## Task requirements
Below are some records. Set down exactly the line holding "465x399 pixels." and every later line through the end, omitting the pictures.
The input Block Start
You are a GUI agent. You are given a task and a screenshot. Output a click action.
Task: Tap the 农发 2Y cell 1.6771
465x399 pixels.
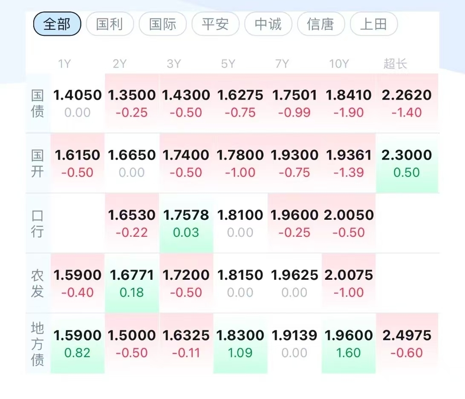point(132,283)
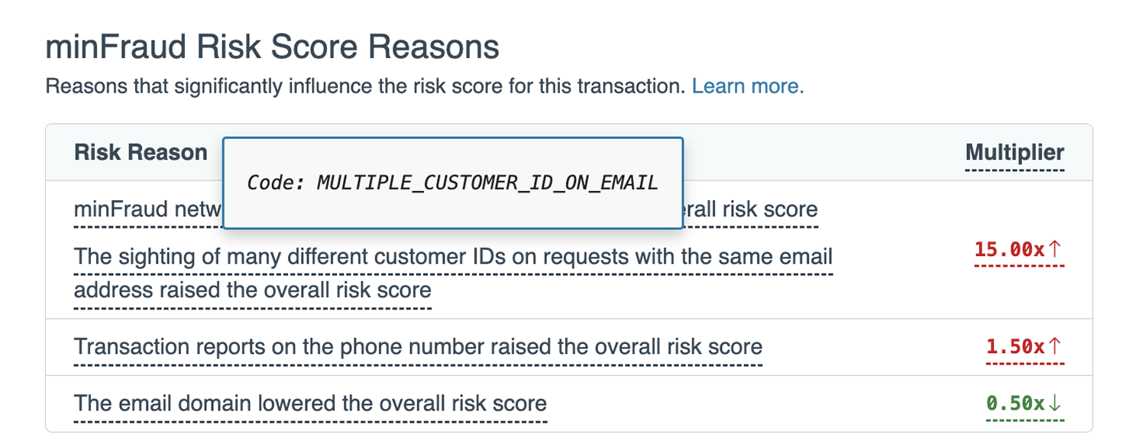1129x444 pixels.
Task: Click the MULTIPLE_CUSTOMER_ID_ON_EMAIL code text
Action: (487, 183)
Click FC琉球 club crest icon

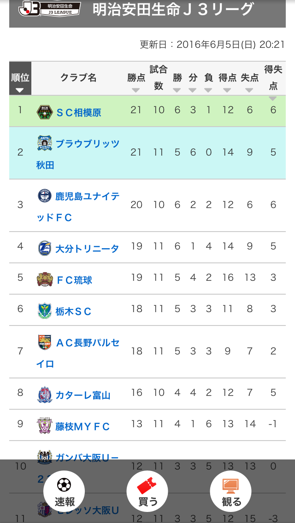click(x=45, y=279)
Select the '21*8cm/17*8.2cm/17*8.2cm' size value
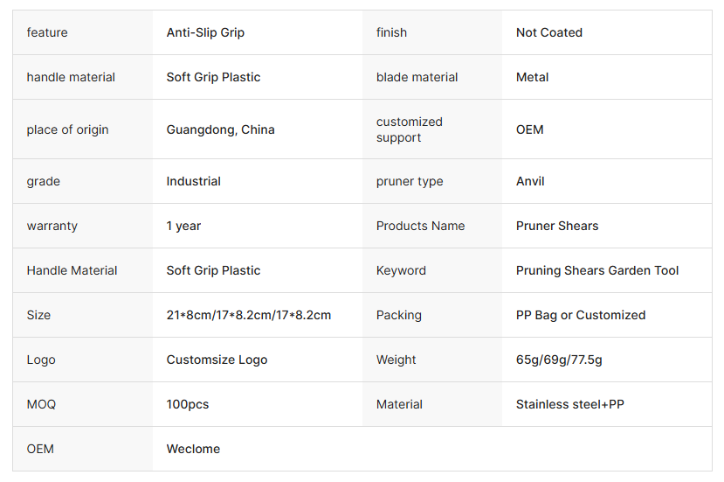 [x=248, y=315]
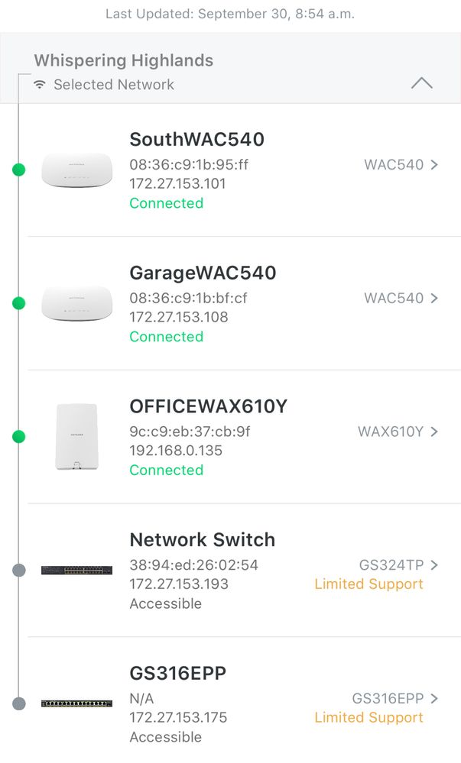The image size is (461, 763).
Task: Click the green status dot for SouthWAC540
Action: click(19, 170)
The input Block End
## The completed task
465x399 pixels.
point(132,283)
1129x444 pixels.
Task: Click the MULTIPLE_CUSTOMER_ID_ON_EMAIL code text
Action: (487, 183)
Click FC琉球 club crest icon

click(x=45, y=279)
Select the '21*8cm/17*8.2cm/17*8.2cm' size value
 [x=248, y=315]
The image size is (461, 763).
Task: Click the green status dot for SouthWAC540
Action: click(19, 170)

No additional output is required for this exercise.